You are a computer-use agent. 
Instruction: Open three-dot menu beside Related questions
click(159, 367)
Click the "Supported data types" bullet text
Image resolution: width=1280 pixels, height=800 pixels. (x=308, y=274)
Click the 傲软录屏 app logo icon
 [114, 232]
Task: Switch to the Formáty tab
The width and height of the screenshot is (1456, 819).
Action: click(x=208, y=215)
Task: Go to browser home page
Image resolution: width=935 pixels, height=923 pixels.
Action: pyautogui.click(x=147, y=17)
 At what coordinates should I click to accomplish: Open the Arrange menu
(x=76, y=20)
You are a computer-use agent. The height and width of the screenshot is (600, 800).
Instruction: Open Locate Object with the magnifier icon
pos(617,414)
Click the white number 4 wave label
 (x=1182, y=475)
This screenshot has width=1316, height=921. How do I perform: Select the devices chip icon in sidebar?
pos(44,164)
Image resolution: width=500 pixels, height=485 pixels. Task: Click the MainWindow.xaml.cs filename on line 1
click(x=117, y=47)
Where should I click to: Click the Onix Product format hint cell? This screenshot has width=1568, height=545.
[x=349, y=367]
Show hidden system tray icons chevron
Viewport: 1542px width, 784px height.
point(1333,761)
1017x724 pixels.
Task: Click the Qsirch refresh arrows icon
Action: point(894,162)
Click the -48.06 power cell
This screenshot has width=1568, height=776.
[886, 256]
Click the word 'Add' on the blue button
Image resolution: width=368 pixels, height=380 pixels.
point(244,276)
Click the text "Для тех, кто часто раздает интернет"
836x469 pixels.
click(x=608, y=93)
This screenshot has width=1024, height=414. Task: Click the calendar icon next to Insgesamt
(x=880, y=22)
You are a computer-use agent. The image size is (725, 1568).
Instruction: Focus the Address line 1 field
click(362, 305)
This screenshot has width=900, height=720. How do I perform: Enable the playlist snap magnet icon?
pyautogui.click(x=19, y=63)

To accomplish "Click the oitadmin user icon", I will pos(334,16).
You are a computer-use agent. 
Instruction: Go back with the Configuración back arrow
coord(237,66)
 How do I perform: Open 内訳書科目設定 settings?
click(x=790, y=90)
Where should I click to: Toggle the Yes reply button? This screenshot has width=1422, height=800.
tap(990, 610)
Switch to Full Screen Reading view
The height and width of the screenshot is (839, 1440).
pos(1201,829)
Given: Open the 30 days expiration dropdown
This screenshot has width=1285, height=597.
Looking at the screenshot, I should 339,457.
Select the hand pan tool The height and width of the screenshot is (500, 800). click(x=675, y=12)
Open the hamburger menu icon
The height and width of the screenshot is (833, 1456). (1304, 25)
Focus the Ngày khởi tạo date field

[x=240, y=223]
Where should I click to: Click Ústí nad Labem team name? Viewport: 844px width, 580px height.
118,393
● ● ● ● ● ● ●
§ WORK TO BE COMPLETED
Replace "computer-use agent" with "GUI agent" in the rows between the line holding "At what coordinates" and the line holding "Select the hand", inclusive. Give back only those rows, with everything else left as it is.

§ SOLVED PROBLEM
 At what coordinates should I click to accomplish: Open the Arrange menu
(x=76, y=20)
You are a GUI agent. The height and width of the screenshot is (600, 800).
Instruction: Open Locate Object with the magnifier icon
pos(617,414)
Click the white number 4 wave label
 (x=1182, y=475)
This screenshot has width=1316, height=921. How do I perform: Select the devices chip icon in sidebar?
pos(44,164)
Image resolution: width=500 pixels, height=485 pixels. Task: Click the MainWindow.xaml.cs filename on line 1
click(x=117, y=47)
Where should I click to: Click the Onix Product format hint cell? This screenshot has width=1568, height=545.
[x=349, y=367]
Show hidden system tray icons chevron
Viewport: 1542px width, 784px height.
point(1333,761)
1017x724 pixels.
Task: Click the Qsirch refresh arrows icon
Action: point(894,162)
Click the -48.06 power cell
This screenshot has width=1568, height=776.
[886, 256]
Click the word 'Add' on the blue button
Image resolution: width=368 pixels, height=380 pixels.
point(244,276)
Click the text "Для тех, кто часто раздает интернет"
836x469 pixels.
click(x=608, y=93)
This screenshot has width=1024, height=414. Task: Click the calendar icon next to Insgesamt
(x=880, y=22)
You are a GUI agent. The image size is (725, 1568).
Instruction: Focus the Address line 1 field
click(362, 305)
This screenshot has width=900, height=720. How do I perform: Enable the playlist snap magnet icon?
pyautogui.click(x=19, y=63)

To accomplish "Click the oitadmin user icon", I will pos(334,16).
You are a GUI agent. 
Instruction: Go back with the Configuración back arrow
coord(237,66)
 How do I perform: Open 内訳書科目設定 settings?
click(x=790, y=90)
Where should I click to: Toggle the Yes reply button? This screenshot has width=1422, height=800.
tap(990, 610)
Switch to Full Screen Reading view
The height and width of the screenshot is (839, 1440).
pos(1201,829)
Given: Open the 30 days expiration dropdown
This screenshot has width=1285, height=597.
Looking at the screenshot, I should 339,457.
Select the hand pan tool The height and width of the screenshot is (500, 800). click(x=675, y=12)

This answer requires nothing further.